Louisiana vowels
A NPR
Morning Edition story
this morning by Melanie Peebles about gubernatorial candidate Bobby
Jindal speaking in the little town of Gramercy, Louisiana, refers to the
... locals, who tend to draw out vowels
in a speech pattern born of front-porch sitting
Ah, the slow pace of rural life made audible.
When I posted about this to the American Dialect Society mailing list,
Charlie Doyle quipped:
And northerners talk fast because they
sit uncomfortably on those little stoops.
The larger point here is that non-linguists tend to hold to a folk
belief that differences between varieties, including geographical and
social dialects, have a deep explanation.
So ordinary people are inclined to ask linguists
why questions, like:
Why do Southerners speak with a "drawl"?
Why do some Middle Westerners say needs
washed rather than needs
washing?
Why do many Western Pennsylvania speakers say gum band instead of rubber band?
Why do kids introduce quotations with be
like rather than say?
Why do working-class New Yorkers say dese
and dose instead of these and those?
The answers that linguists give are rarely fully satisfying to the
questioners. Mostly, we explain the history of a variant, if we
know it or can find it out, and we appeal to general mechanisms of
change -- of sound change, syntactic change, semantic change,
borrowing, lexical innovation, and so on. So we say that the
construction in
needs washed
is just a continuation of a pattern in the speech of Scots-Irish
settlers in the U.S. When pressed further, we explain that the
construction makes syntactic sense: the subject of
needs washed is understood as the
object of the verb
WASH, so the semantics here is a lot
like the semantics of the passive, and we use the past participle form (
washed) in the passive, so why not
use it here?
At this point, our questioner is likely to say that that's all fine and
good, but why did the Scots-Irish, and not other people, innovate this
variant? Why did only certain groups "simplify" the
pronunciation of
these to
dese? Why did Western
Pennsylvania speakers of German descent carry over the German
Gummiband as
gum band, while abandoning most
other items of German? Why did people start using
be like to introduce quotations
only in the last century, if the construction is so natural and useful?
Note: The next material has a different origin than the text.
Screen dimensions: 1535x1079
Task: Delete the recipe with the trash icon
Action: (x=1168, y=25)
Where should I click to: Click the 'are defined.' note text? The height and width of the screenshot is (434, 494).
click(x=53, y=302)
Any decent answer to these more detailed questions -- all of them
questions about particular events, involving particular bits of
language and particular people, at particular times and in particular
places -- is going to involve some appeal to randomness or chance along
the way, and most non-linguists just hate the idea that so many things
might happen in language for no good reason. (Actually, a great
many people just hate the idea that
ANYTHING happens
for no good reason; there's a reason for everything, they say.)
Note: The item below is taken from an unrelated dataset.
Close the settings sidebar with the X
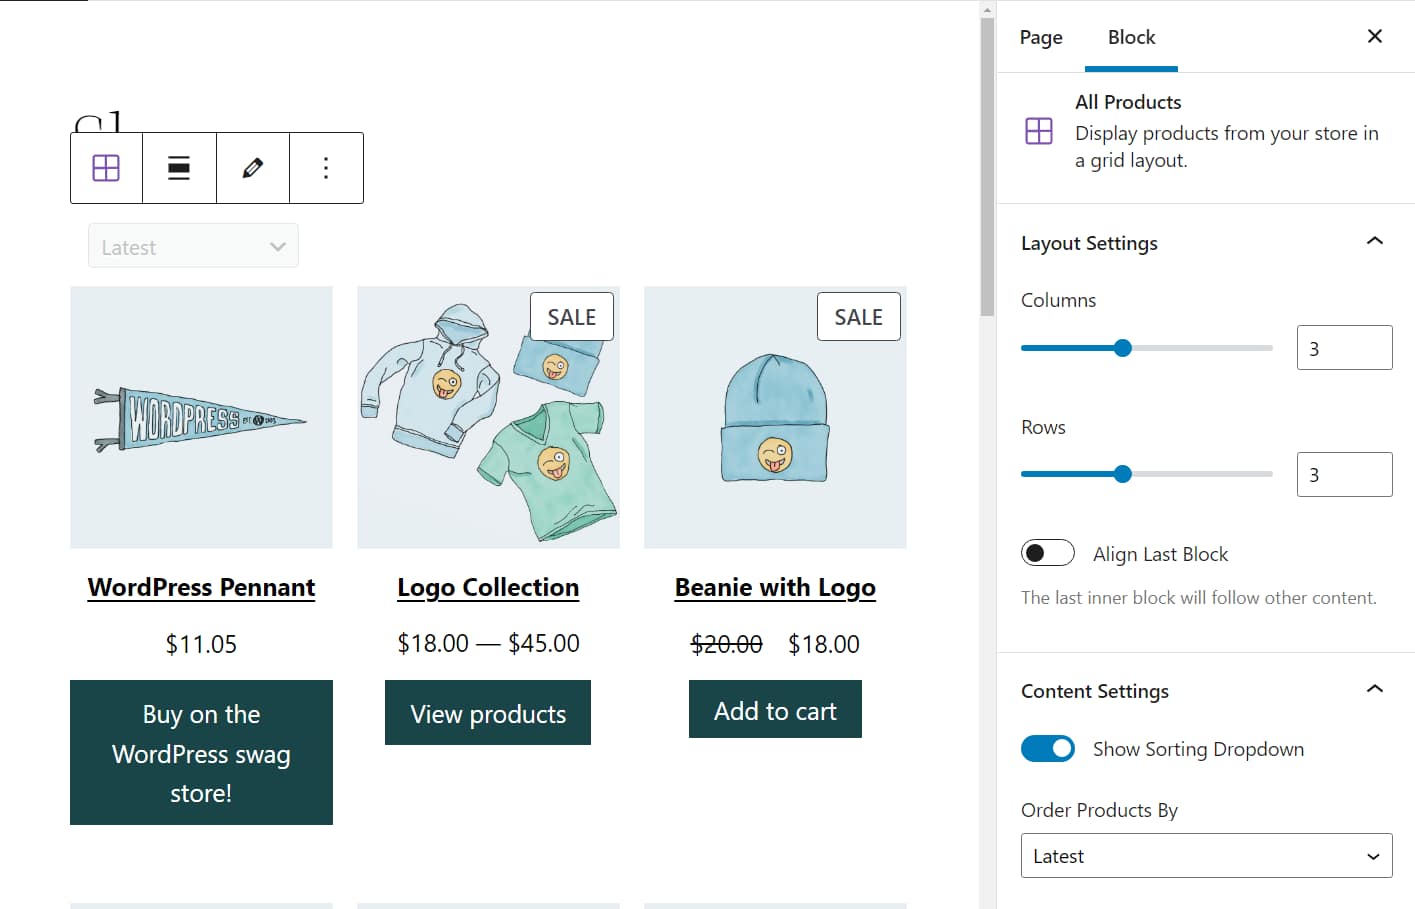Viewport: 1415px width, 909px height. [x=1374, y=37]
So they take an an appeal to randomness as a confession of failure on
the part of linguists. And they cast about for other reasons:
anatomy, the weather, geography, social customs (like front-porch
sitting), group character (like the toughness of working-class New
Yorkers), whatever.
People can be inventive. Several times when I've noted, in the
phonetics and sociolinguistics sections of introductory linguistics
courses, the unrounded (indeed, often spread-lipped) variant of the
vowel in
good for many
California speakers, especially young speakers along the SoCal coast --
a nice way of making unrounded high back vowels real for students who
might not hear the actual vowel sounds of Japanese very well but who
are probably familiar with the SoCal
good
vowel through its association with the "surfer dude" stereotype -- my
students have offered their explanation for the phenomenon: the SoCal
speakers smile a whole lot when they talk, and the SoCal
good vowel is what you get when
smile while producing the vowel. My students largely remain
unmoved by my objection that the vowels of
dude and
load are not similarly unrounded
for these speakers, who mostly shift those vowels towards the front
while preserving rounding in one way or another. Or by my
objection that there are plenty of other groups whose members are
stereotyped as smiling an awful lot -- women, for example -- but who
don't in general show the unrounding. There just has to be an
explanation; it couldn't be by chance.